I did. Three cheers and a tiger for me, I had experience with this. My wisdom made me feel ten feet tall.

"My son's been through this a half-dozen times. No big deal. You just need to get him to an Urgicare and have them glue his head back together. It won't take long at all."

Pulling the dad out of earshot, I let him know under my breath, "I'll get you directions to the nearest hospital with an emergency room. He may need a couple stitches, but he will be fine." You never say the word "stitches" to a little boy that needs them.

While he tended to his son and gathered his daughter, I found a couple scraps of paper in my car, a pen, and using my smartphone was able to get directions to Mansfield Hospital. I also gave him their phone number in case he got lost.

Off and on again, I thought of the boy that night. The next morning I saw the father. He was really thankful, but in truth I was thankful for the opportunity to help - if even in a small way. His son rode by, fast as can be without even a glance. No, don't call him back - I'm just happy to see that he's okay.

The Medina Guides - we're all dads. We look out for each other and our children. It's a regular thing.

Thursday, July 14, 2011

Camping this Weekend

The annual Indian Guides camping trip is coming up tomorrow. As usual, it will be two thousand degrees outside with one-hundred twenty percent humidity. The sun is forecast to dip within ten feet of the ground above my tent, just when I will be struggling to erect it.

But we will survive. We always do.

These father-daughter outings are supposed to free up our wives for a time.

I wonder, though, if time just continues to fly by for our spouses - leaving in its wake the guilt of unfulfilled aspirations.

In either case, I cannot wait to get home on Sunday. Tired, unshaven, caked with sweat, craving a beer and a shower in no particular order. Coming home is sweet.

Saturday, July 9, 2011

Proud of my Daughter

I had never taken my daughter to Cedar Point before (my son would not handle the lines well, so it was just my daughter and I). She had never rode anything beyond carnival rides. Walking into the park, I looked up at the Raptor and suggested we ride that.

"No, Daddy. Let's keep going."

Oh, at that point I knew where this was going. She was going to be scared of anything challenging. Iron Dragon came first. It's a fairly tame, swoopy hanging coaster. That scared her and she screamed the entire ride. Truth be told, I found it a bit scary, too. It had been more than a dozen years, and the body forgets. After that first ride, though, I was readjusted. Bring 'em all on.

Well, my daughter wasn't quite there, yet. So we rode the Corkscrew, followed by the Magnum. Okay. Now she's not only hooked, but riding the big rides. By the afternoon, she was dragging me towards the Millennium Force. Heh.

▸ Problem set
1. Answer these questions about the blog posts:
(a) Which hospital did the narrator find directions to for the father?
(b) On what day does the narrator say he cannot wait to get home from the camping trip?
(c) Which coaster did the narrator and his daughter ride first at Cedar Point?
2. In the blog posts, rename "spouses" as "partners" and give the passage again. Begin at the words "These father-daughter outings" and stop after "home is sweet.".
The entries come from a separate, unrelated source.

▸ Entries shown
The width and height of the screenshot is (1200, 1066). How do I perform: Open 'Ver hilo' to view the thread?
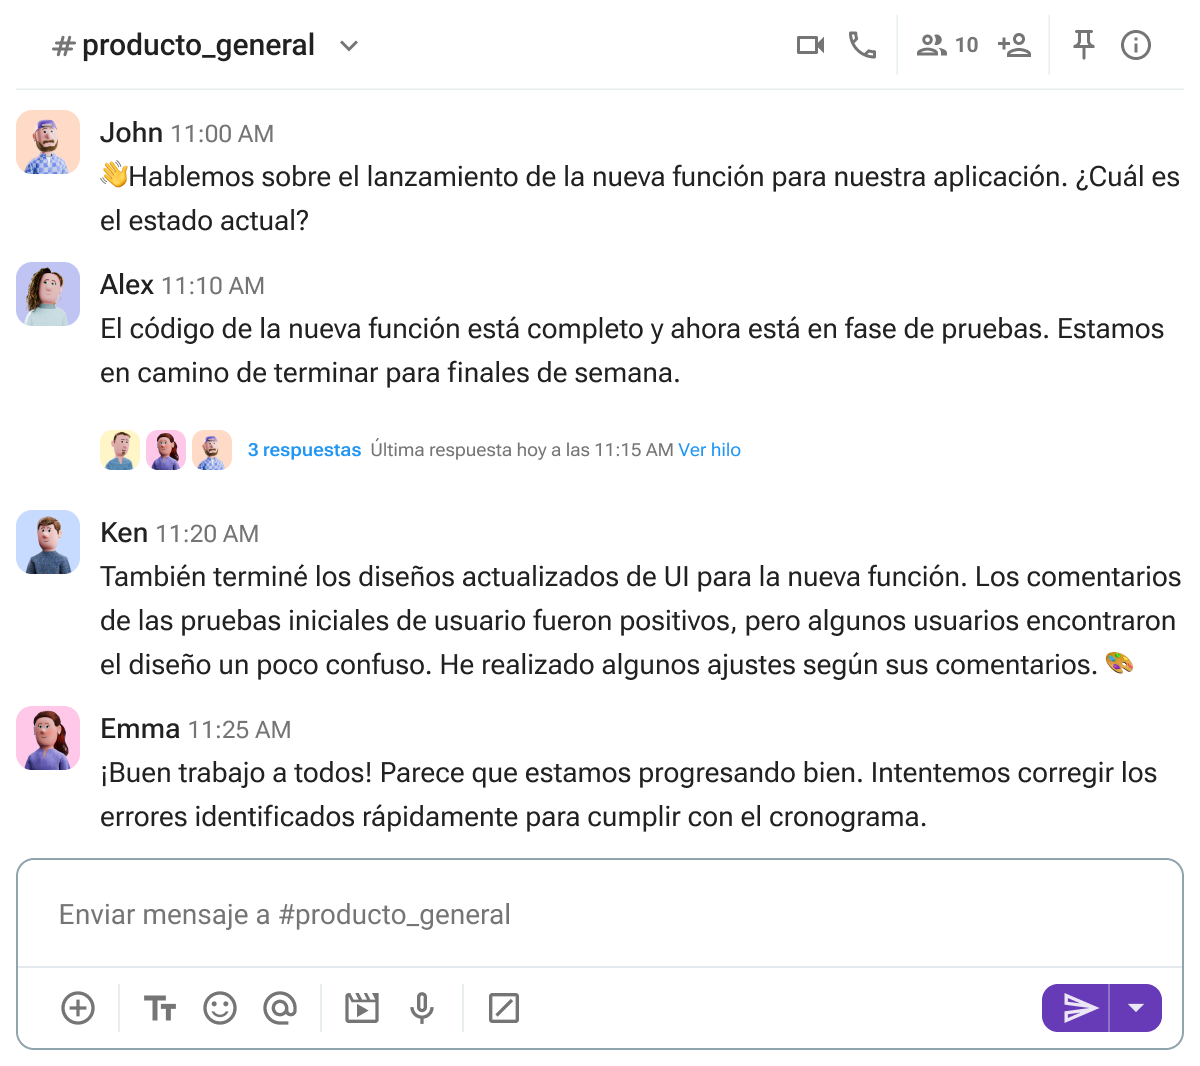710,449
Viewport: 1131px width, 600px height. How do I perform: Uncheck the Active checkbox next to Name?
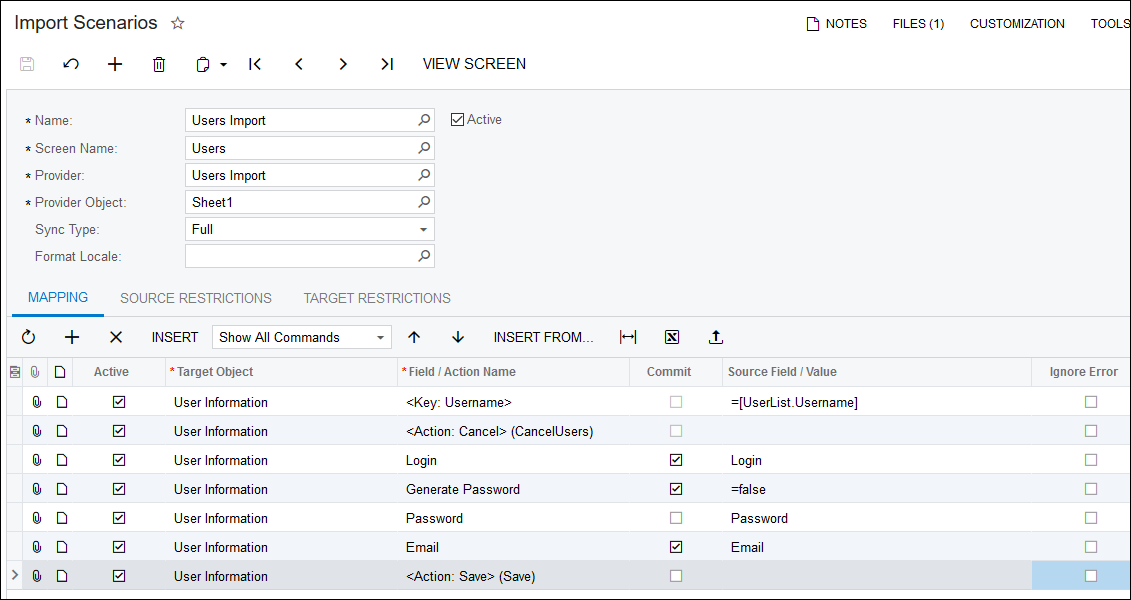click(x=458, y=120)

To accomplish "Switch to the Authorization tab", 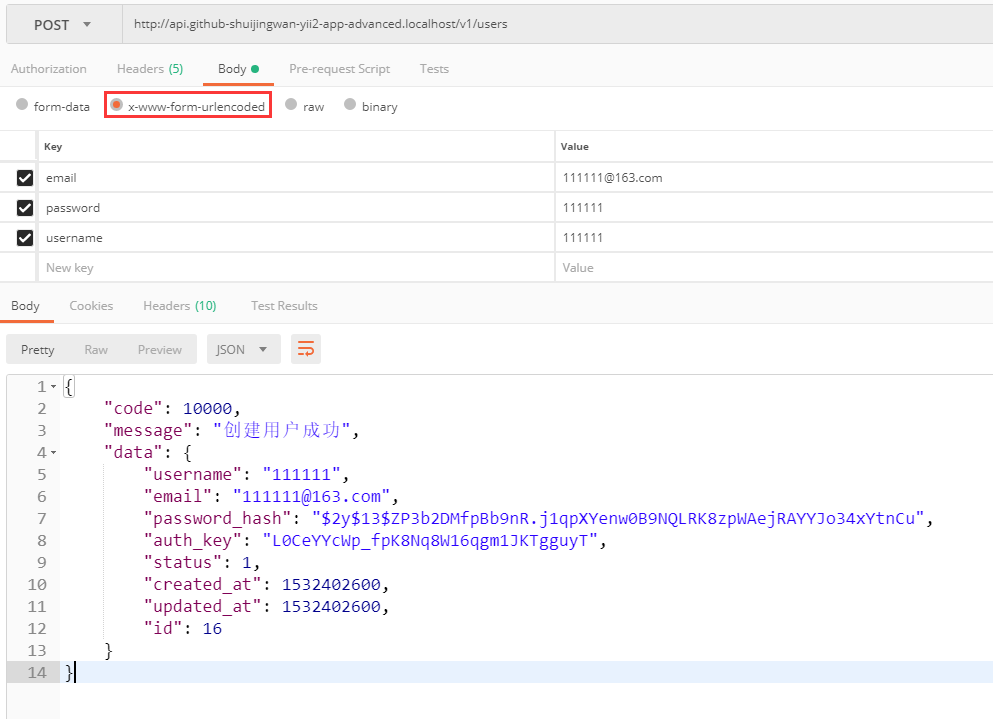I will pyautogui.click(x=49, y=69).
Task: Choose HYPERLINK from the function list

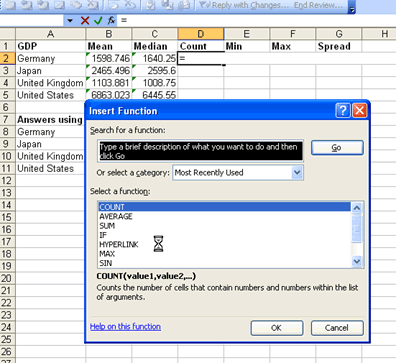Action: tap(119, 245)
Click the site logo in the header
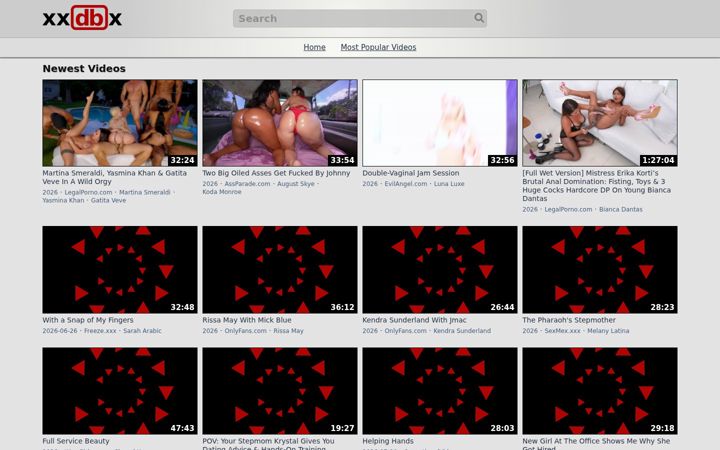Image resolution: width=720 pixels, height=450 pixels. [82, 18]
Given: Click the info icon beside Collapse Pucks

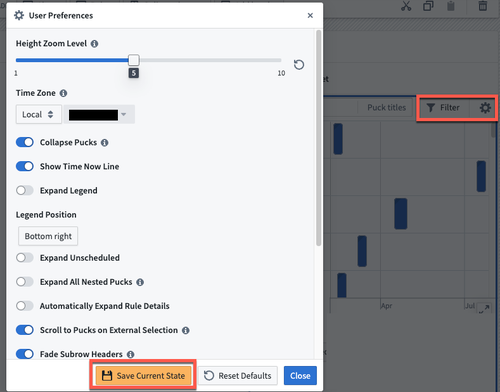Looking at the screenshot, I should click(x=105, y=143).
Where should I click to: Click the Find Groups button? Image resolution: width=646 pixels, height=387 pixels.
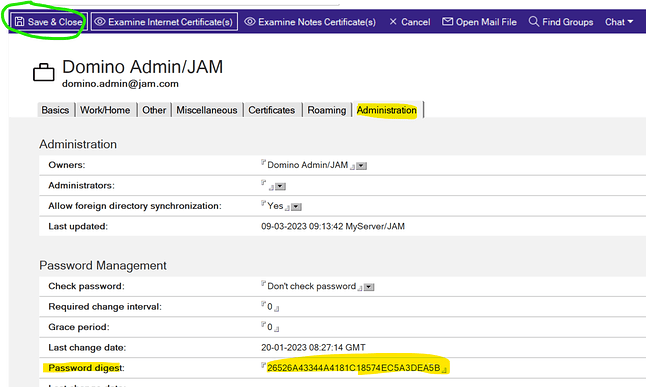click(x=561, y=22)
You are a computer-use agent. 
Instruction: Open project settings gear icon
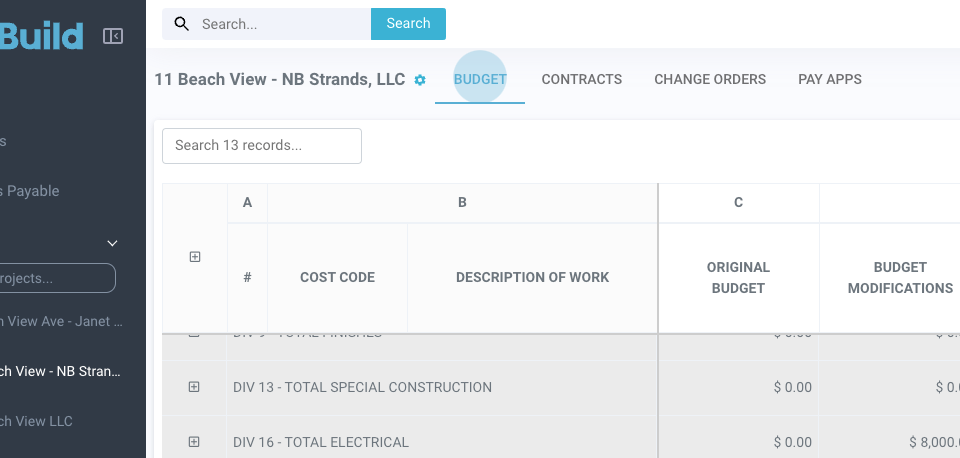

▸ Per-task answers
1.
(a) Mansfield Hospital
(b) Sunday
(c) Iron Dragon

2.
These father-daughter outings are supposed to free up our wives for a time.

I wonder, though, if time just continues to fly by for our partners - leaving in its wake the guilt of unfulfilled aspirations.

In either case, I cannot wait to get home on Sunday. Tired, unshaven, caked with sweat, craving a beer and a shower in no particular order. Coming home is sweet.